Sponsored by Ferrero Foodservice


Yields: 3 pizza cookies 

  • 3 each 16-oz. frozen sugar cookie dough tubes, ready to use (RTU)
  • 11/2 c. natural peanut butter, melted, keep warm
  • 3 each fresh bananas, sliced
  • 3 c. fresh strawberries, cut into cubes
  • 11/2 c. Butterfinger®, chopped into 1/2” pieces
  • 11/2 c. Baby Ruth®, chopped into 1/2” pieces
  • 11/2 c. CRUNCH® whole pieces
  • 3 c. mini marshmallows
  • 1/2 c. strawberry sauce, RTU 



Remove cookie dough from the freezer and thaw in the refrigerator until soft and pliable. With your hands, press 2/3 of the cookie dough into the bottom of a pizza pan, making sure to press dough up the sides to the top of the pan. Spread the warmed peanut butter on the bottom of the pizza, followed by the bananas, strawberries, Butterfinger®, Baby Ruth®, CRUNCH® and mini marshmallows.

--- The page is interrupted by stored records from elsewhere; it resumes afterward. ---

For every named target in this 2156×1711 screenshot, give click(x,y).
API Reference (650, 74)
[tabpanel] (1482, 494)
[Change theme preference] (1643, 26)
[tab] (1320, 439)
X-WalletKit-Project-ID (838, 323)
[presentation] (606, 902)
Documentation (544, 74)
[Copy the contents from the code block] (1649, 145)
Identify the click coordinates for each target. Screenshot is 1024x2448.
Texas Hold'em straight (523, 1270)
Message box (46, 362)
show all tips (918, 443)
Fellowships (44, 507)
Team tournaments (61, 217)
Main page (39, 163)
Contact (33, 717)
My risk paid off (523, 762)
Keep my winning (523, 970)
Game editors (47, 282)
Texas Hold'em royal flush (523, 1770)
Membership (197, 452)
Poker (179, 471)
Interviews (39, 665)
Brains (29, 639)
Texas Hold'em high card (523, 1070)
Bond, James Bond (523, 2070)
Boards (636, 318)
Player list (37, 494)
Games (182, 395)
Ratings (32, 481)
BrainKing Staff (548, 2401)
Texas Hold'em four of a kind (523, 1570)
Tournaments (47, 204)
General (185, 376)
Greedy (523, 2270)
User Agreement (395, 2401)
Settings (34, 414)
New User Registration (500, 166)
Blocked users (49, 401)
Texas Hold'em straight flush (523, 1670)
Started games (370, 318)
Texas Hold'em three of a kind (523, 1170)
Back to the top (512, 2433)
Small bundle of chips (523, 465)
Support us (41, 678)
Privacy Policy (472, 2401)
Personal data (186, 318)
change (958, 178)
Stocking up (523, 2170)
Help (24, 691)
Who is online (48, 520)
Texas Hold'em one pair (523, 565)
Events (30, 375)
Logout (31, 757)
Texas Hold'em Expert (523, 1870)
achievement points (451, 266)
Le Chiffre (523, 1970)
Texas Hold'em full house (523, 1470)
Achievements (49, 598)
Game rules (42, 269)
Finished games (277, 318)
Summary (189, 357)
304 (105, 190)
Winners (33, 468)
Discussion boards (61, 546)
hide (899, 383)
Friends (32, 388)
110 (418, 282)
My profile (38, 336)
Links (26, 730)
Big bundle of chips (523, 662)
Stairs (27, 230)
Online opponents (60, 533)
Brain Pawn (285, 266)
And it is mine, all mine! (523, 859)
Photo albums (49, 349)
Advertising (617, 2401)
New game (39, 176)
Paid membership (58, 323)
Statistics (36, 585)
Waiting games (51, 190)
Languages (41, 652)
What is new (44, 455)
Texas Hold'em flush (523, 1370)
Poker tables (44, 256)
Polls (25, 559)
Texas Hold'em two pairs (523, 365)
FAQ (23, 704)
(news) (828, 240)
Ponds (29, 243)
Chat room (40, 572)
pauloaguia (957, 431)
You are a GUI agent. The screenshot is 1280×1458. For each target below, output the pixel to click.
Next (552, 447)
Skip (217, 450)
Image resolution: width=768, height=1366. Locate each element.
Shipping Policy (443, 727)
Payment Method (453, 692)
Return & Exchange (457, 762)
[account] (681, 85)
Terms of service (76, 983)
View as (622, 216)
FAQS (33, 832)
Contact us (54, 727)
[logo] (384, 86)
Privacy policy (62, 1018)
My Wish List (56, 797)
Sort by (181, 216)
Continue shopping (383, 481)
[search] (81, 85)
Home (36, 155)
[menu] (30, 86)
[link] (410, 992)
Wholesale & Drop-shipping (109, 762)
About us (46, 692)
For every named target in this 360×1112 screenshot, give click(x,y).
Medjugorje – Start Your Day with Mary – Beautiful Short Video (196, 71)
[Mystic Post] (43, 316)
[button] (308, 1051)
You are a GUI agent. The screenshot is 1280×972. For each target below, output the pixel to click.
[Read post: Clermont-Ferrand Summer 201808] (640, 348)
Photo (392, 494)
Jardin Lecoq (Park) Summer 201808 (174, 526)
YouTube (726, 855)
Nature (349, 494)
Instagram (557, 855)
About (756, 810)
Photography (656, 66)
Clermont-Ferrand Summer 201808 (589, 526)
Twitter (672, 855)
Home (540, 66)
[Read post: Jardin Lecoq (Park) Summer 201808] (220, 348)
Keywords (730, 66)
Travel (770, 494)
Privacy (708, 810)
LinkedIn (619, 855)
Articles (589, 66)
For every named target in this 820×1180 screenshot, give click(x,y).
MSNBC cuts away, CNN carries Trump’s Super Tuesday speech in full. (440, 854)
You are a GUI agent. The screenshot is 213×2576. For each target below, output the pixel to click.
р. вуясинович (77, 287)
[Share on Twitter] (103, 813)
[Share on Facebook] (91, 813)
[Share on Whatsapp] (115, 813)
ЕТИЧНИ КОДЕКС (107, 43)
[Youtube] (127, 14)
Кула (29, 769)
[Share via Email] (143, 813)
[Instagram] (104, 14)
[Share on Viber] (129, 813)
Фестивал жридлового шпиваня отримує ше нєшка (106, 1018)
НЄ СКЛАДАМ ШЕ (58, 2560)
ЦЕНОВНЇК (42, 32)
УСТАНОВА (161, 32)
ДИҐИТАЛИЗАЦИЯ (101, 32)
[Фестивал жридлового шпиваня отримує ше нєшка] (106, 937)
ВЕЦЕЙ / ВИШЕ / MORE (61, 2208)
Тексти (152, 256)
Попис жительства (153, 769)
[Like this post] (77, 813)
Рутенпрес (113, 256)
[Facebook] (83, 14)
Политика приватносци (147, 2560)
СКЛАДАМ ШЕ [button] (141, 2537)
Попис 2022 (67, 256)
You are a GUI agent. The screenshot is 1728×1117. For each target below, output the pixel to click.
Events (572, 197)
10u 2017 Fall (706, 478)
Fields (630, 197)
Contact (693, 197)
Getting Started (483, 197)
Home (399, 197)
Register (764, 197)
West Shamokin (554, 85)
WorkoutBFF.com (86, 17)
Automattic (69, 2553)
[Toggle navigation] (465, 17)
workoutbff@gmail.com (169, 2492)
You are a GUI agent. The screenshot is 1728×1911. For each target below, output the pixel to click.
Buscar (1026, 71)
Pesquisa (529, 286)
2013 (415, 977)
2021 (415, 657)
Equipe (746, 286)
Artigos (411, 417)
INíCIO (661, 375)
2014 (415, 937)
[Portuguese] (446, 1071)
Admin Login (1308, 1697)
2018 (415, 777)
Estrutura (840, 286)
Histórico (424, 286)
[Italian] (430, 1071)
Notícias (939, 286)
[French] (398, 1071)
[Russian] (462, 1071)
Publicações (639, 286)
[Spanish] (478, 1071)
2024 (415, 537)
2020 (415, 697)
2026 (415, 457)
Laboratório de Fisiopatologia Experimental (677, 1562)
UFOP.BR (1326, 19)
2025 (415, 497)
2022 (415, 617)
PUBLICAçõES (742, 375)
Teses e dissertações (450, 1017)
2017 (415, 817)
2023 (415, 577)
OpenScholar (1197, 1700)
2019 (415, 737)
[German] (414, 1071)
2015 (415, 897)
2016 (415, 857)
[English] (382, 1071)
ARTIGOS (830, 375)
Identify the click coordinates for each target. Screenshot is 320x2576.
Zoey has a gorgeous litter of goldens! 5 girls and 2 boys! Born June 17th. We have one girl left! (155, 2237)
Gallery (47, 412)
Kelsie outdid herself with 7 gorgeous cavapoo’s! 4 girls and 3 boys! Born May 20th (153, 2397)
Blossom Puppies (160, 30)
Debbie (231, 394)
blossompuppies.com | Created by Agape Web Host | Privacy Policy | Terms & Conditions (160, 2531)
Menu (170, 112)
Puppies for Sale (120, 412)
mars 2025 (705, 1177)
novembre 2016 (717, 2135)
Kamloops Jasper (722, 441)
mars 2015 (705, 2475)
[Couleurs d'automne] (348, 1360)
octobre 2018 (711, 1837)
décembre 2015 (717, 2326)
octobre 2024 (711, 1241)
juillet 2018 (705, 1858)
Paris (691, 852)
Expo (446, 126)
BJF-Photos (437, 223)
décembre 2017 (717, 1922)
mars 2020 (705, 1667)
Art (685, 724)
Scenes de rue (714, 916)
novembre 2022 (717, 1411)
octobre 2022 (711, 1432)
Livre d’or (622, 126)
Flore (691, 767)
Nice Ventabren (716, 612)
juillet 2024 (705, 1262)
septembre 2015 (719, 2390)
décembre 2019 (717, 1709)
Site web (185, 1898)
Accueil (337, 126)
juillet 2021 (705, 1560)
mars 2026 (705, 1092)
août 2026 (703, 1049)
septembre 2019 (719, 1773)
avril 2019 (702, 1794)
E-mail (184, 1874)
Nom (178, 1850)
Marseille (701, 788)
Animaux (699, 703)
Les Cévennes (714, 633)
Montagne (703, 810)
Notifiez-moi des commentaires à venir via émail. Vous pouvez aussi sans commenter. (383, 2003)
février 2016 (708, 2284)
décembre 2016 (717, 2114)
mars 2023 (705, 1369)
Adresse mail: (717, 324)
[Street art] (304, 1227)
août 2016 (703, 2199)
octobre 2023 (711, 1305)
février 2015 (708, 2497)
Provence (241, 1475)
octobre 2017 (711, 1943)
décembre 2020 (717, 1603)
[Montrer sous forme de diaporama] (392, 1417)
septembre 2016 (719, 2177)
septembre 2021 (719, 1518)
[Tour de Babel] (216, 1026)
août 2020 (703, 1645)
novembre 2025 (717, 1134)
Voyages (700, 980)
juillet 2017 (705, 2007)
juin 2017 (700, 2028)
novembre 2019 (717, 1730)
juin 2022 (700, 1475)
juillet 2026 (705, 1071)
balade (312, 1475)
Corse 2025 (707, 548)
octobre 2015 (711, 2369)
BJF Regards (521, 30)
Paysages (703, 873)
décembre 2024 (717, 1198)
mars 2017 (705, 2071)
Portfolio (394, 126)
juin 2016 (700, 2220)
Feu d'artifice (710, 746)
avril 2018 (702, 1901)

Take the remaining 1/3 of the cookie dough and pinch off small pieces, making sure to flatten them between your fingers. Place flattened pieces on top of the pizza, covering the top completely. Place pizza pans on a sheet pan and bake as per instructions. Remove from the oven to cool slightly, and, with a small, sharp knife, run the tip around the sides of the pizza pan to loosen the cookie dough. To serve, cut into wedges, drizzle with strawberry sauce and lightly dust with powdered sugar.